OneLight Theatre's primary work is to develop and stage original theatrical productions, derived from a variety of international classic and modern source materials, through a disciplined collaborative process. In doing so, the company engages with a variety of artistic and academic professionals thereby developing an ever-widening dialogue about theatre in Canada. Through their work it strives to explore and broaden the understanding of theatre and its role in the cultural framework of Nova Scotia and Canada, and to facilitate national discussions about developments in the theatrical profession.

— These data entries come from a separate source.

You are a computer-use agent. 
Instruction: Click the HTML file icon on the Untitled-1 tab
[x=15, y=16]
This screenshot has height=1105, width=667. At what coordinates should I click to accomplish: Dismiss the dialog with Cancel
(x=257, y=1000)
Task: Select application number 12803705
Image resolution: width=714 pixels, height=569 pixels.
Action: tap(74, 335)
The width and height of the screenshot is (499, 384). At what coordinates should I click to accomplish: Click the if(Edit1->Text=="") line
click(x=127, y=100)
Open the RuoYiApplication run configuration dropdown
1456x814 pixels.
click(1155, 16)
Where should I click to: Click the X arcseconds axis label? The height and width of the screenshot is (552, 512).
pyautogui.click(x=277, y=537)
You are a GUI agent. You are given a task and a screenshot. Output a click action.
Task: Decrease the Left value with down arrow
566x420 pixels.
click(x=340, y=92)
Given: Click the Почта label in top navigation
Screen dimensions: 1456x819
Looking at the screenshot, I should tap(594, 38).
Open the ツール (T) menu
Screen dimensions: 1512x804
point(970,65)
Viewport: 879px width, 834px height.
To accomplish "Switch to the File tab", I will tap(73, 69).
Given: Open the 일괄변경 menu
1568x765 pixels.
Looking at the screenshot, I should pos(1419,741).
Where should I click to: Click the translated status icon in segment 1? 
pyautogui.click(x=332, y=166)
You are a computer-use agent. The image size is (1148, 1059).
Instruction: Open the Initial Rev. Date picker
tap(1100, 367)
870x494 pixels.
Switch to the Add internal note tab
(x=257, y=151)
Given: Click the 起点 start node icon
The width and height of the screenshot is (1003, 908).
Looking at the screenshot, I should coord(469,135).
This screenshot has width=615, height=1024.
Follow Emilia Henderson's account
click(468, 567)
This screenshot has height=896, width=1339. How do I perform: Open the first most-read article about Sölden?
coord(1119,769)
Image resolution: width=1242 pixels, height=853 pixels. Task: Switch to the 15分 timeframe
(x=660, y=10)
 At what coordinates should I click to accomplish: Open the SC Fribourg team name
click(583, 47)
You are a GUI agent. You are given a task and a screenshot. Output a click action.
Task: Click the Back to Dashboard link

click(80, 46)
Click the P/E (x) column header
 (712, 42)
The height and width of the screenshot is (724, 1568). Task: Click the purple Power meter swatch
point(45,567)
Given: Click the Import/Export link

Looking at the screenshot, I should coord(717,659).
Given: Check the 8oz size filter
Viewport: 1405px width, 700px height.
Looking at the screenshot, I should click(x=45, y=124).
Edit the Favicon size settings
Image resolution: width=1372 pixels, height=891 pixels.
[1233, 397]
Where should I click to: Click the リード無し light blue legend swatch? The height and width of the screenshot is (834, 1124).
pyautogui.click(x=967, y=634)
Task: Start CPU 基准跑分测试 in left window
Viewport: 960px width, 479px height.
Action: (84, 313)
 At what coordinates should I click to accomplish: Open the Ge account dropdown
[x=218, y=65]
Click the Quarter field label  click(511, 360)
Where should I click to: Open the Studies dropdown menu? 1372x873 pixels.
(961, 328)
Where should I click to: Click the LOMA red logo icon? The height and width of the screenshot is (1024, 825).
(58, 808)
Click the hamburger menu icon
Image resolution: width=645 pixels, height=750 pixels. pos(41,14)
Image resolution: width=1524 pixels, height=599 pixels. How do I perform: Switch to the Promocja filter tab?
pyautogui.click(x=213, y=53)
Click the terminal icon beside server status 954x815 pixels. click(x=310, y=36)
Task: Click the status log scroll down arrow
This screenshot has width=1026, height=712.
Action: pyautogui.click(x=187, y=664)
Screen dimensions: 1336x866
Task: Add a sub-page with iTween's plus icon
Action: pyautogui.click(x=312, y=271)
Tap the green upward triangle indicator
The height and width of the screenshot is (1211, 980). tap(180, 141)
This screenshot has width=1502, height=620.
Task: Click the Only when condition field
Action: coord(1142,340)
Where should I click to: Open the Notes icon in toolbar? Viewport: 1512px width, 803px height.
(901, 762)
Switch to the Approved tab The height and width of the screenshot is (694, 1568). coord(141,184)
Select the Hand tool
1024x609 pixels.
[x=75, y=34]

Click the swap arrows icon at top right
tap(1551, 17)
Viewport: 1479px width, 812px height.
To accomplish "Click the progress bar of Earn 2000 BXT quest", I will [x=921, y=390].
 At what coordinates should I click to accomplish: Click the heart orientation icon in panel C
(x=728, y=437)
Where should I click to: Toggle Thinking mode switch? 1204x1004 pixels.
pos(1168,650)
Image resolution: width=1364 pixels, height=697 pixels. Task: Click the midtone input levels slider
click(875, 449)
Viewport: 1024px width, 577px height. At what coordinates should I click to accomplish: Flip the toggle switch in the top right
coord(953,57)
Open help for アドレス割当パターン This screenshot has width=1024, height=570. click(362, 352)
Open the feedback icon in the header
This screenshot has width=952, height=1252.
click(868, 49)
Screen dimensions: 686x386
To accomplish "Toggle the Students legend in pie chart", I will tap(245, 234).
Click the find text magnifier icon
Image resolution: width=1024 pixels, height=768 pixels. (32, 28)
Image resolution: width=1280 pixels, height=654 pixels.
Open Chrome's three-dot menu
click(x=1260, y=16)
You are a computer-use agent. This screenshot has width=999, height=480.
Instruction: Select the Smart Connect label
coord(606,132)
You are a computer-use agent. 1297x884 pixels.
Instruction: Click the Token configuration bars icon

Structure of the organization

Structure of the Company
The structure of the organization is intended to permit the effective management of the company and its artistic projects. The OneLight staff has been working together since 1999 and consists of Artistic Director Shahin Sayadi; Managing Director Maggie Stewart; and Technical Director and Administrator Jake Dambergs.  The company engages, on a contract basis, artists, musicians, designers and publicists, as required, for projects, and also has an accountant for ongoing support with budgeting and accounting. OneLight Theatre Society has a Board of Directors, which has five member, and standing committees for recruiting and fundraising which are chaired by Board members.

Brief History

1999
 The core members of the company begin working together

2002
 OneLight Theatre Society is incorporated

2004
 PACT (affiliate member)
 Forum 2004: Theatre in Nova Scotia: Yesterday, Today, Tomorrow

2005
 Heritage Canada: CAHSP grant for Strategic Planning and Board Governance
 Forum 2005: The Canadian Theatre Identity Crisis
 Membership in Playwrights Atlantic Resource Centre (PARC)

2006
 Canada Council Extended Project Grant  (The Veil)
 PACT- full member, OneLight signs into the Canadian Theatre Agreement (CTA)
 Canada Council Capacity Building Grant / Stand Firm program
 Shahin Sayadi attends the Playwrights Workshop Montreal retreat at Tadoussac
 Firestarter program launched
 Operating support from the province

2007
 Canada Council Capacity Building Grant / Stand Firm program
 Shahin Sayadi attends Banff Playwrights Colony
 Firestarter mentoring participant, Shauntay Grant, selected and will begin work in Fall 2007

Productions
From 2002 to 2005, OneLight Theatre had its own performance space, The Crib, on Gottingen Street, and developed and presented five plays there. In 2006 the theatre moved to a downtown office space at 1590 Argyle Street. In 2005 it produced Death of Yazdgerd at the Neptune Studio Stage, and later toured this play to the Firehall Arts Centre in Vancouver.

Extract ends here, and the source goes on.